### TASK DIRECTIONS
Write out each line from the data below that includes the word "title".

** RECORDS FOR THE EXERCISE follows **

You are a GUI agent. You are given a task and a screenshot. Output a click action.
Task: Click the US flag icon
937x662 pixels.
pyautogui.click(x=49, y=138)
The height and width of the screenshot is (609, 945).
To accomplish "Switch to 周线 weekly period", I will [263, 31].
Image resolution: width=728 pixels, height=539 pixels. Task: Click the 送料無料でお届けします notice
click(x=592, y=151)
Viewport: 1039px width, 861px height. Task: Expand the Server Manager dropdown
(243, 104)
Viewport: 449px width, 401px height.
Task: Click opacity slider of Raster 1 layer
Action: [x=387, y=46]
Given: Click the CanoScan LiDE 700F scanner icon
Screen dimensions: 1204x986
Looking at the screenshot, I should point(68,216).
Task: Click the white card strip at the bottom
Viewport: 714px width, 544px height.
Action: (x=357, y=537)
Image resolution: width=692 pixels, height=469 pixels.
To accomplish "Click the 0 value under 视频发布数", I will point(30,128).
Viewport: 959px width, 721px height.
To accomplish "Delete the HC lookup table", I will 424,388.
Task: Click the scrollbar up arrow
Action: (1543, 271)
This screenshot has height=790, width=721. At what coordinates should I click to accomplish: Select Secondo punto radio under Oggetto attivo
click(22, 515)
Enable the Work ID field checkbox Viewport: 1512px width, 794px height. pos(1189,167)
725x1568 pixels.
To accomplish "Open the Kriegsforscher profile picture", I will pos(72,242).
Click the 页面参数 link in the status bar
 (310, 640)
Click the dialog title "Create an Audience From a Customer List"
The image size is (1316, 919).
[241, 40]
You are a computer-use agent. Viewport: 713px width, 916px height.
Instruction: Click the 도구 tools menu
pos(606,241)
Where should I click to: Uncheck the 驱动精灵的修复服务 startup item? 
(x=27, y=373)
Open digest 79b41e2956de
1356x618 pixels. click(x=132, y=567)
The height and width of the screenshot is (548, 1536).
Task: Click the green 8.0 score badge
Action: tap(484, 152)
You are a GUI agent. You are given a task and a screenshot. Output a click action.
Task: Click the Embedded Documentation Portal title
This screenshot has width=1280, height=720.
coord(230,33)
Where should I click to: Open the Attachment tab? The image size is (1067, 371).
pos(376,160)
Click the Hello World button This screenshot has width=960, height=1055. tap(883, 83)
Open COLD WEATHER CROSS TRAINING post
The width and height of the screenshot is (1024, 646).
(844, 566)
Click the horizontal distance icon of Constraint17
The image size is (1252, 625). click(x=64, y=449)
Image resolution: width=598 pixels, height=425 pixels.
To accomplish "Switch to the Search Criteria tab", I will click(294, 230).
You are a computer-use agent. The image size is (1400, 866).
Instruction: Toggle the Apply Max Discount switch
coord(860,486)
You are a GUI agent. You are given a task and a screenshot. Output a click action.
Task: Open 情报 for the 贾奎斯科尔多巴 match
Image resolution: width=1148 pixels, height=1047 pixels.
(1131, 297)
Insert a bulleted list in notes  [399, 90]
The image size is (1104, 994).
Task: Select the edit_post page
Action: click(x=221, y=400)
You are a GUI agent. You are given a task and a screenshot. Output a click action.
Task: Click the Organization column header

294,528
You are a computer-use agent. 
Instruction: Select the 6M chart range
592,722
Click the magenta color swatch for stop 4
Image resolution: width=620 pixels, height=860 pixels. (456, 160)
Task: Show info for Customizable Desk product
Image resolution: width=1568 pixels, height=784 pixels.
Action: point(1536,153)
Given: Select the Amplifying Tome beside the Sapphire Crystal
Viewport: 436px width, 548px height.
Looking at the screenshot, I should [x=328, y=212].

** End of RECORDS FOR THE EXERCISE **

### EXERCISE SOLUTION
Click the dialog title "Create an Audience From a Customer List"
Task: Click the Embedded Documentation Portal title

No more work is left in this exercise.